I have a very nice quote from a discussion I remember: "If you need to get up at...

vthriller · on Jan 30, 2020

I'd pick a call in the morning any time given that the cause of the call occurs rarely and the alternative is to spend a lot of time automating things with possibility of blowing things up in a much bigger way. If situation like [0] had happened to me at night, I'd happily take a time off my sleep and do manual standby server promotion (or no promotion at all) rather than spend days recovering from diverged servers that Raft kool-aid was supposed to save me from.

[0] https://github.blog/2018-10-30-oct21-post-incident-analysis/

bayindirh · on Jan 30, 2020

I'm not against your point of view to be honest. It's a perfectly rational and pragmatic to act this way.

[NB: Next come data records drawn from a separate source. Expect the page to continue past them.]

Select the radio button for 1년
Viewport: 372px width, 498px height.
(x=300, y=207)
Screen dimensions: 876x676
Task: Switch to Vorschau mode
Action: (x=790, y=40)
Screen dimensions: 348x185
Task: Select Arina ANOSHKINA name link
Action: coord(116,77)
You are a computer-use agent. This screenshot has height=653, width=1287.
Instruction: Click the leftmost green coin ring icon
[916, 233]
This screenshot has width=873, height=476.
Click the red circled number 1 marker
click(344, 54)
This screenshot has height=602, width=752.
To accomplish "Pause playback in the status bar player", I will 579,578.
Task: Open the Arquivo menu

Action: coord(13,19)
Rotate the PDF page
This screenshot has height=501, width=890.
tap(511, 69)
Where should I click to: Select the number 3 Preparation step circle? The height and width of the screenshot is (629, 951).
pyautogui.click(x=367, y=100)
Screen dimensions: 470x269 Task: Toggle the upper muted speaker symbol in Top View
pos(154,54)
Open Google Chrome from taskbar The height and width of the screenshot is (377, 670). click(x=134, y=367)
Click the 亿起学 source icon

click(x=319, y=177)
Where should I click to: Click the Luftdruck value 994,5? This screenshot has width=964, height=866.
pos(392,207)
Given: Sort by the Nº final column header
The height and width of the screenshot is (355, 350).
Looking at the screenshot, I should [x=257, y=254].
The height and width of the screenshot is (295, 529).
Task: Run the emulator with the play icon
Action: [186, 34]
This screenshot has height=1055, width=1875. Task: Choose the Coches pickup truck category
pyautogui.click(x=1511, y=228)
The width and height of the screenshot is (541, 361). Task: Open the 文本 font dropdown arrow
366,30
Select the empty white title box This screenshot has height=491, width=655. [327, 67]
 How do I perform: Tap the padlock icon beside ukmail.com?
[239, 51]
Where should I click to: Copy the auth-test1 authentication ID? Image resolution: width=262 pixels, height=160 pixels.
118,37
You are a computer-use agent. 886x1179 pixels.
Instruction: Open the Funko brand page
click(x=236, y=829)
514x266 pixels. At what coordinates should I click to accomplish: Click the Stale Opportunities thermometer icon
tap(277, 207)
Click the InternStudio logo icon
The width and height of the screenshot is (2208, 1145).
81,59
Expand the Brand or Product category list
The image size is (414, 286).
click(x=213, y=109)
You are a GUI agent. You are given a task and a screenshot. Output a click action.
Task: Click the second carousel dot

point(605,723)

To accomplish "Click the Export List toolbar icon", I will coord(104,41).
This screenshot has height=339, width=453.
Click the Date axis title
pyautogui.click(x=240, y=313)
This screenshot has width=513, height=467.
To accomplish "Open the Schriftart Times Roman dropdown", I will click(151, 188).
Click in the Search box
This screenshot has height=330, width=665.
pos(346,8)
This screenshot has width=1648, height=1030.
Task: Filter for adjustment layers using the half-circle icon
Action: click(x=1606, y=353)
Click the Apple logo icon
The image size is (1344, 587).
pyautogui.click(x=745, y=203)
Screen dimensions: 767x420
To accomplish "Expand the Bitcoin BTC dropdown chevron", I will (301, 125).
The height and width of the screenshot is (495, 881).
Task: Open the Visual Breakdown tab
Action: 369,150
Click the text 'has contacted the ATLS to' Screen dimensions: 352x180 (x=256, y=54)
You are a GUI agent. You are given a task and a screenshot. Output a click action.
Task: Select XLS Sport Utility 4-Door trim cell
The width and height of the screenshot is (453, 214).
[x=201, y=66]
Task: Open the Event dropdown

I'm not also advocating that "complete, complex automation" is the definitive answer to this problem. On the contrary, I advocate "incremental automation" which, solves a single problem in a single step. If well documented, it works much better and reliably in the long run & can be maintained with ease.

Quoting John Gall:

> A complex system that works is invariably found to have evolved from a simple system that worked. A complex system designed from scratch never works and cannot be patched up to make it work.

golergka · on Jan 30, 2020

I'm a good engineer, but I'm not qualified as a system administrator. I know that I will do something wrong, and I don't have the time to learn everything.

So I'd rather pay amazon.

parliament32 · on Jan 31, 2020

So instead of learning systems you have to learn the AWS spaghetti of microservices.

mlyle · on Jan 30, 2020

You can try and build and test redundancy and contingency management, and you can lower the frequency of surprises through good choices.

But you're still going to get woken up at 3am sometimes. Things break, in unexpected ways. Maybe the hot spare didn't actually work when a raid set started rebuilding onto it. Maybe third party software did something unexpected. Or maybe something broke and your failover didn't actually work because of subtle configuration drift since the last test.

bayindirh · on Jan 30, 2020

We have a standard routine called The restart test. We reboot the machine in a normal way to see how it behaves, but in the middle of the workload. Also, if the system is critical, sometimes we just yank the power cables to see what happens.

Normally all plausible scenarios are tested and systems are well tortured before putting into production.

It also helps that our majority of servers are cattle, not pets. So a missing cattle can wait until morning. Also all "pet" servers have active and tested failover, so they can wait until morning too.

We once had a problem with a power outage when our generators failed to kick in, so we lost the whole datacenter. Even in this case we can return to all-operational in 2hrs or less.

I forgot to add: We use installations from well tested templates, so installations have no wiggle-room configuration wise. If something is working, we can replicate that pretty reliably.

mlyle · on Jan 30, 2020

Sure, this is typical of well-run environments.

But you probably don't yank power on critical things mid-load after making a trivial change. Excessive testing breeds its own risks.

But it's really, really easy to gank up a trivial change now and then.

In the past 10 years, I've been woken up three times. One was from third-party software having a certificate that we didn't know about expiring; one was from a very important RAID set degrading and failing to auto-rebuild to the hotspare (it was RAID-10, so didn't want to leave it with a single copy of one stripe any longer than necessary); and one was from a bad "trivial change" that actually wasn't. I don't see how you can get to a rate much lower than this if you are running critical, 24x7 infrastructure.

pepemon · on Jan 30, 2020

Don't looks like you have much of experience with what's you're talking about - there is no such thing as heartbeatd, it's called keepalived (or pacemaker if you prefer unnecessary complex solutions), any ops person can't even misspell that.

bayindirh · on Jan 30, 2020

Sorry, you're right. I confused it with its cousin, which is indeed called heartbeatd [0].

I'm new at Linux and system administration. I'm using Linux just for 20 years and managing systems for 13 years.

[0]: https://www.manpagez.com/man/8/heartbeatd/

penagwin · on Jan 30, 2020

Having just setup a HA Postgres with Patroni - I disagree. Honestly I think we should've just stuck with a single Postgres server.

Sure you can have an orchestration tool "Make sure everything is running, and respond to failures", but that's yet another tool that can break, be misconfigured, etc.

commandlinefan · on Jan 30, 2020

> If you need to get up at 3AM to keep services running

I just turn off the phone until I get up. That way I don't have to get up at 3 AM, I don't even know they were down until five hours later. :)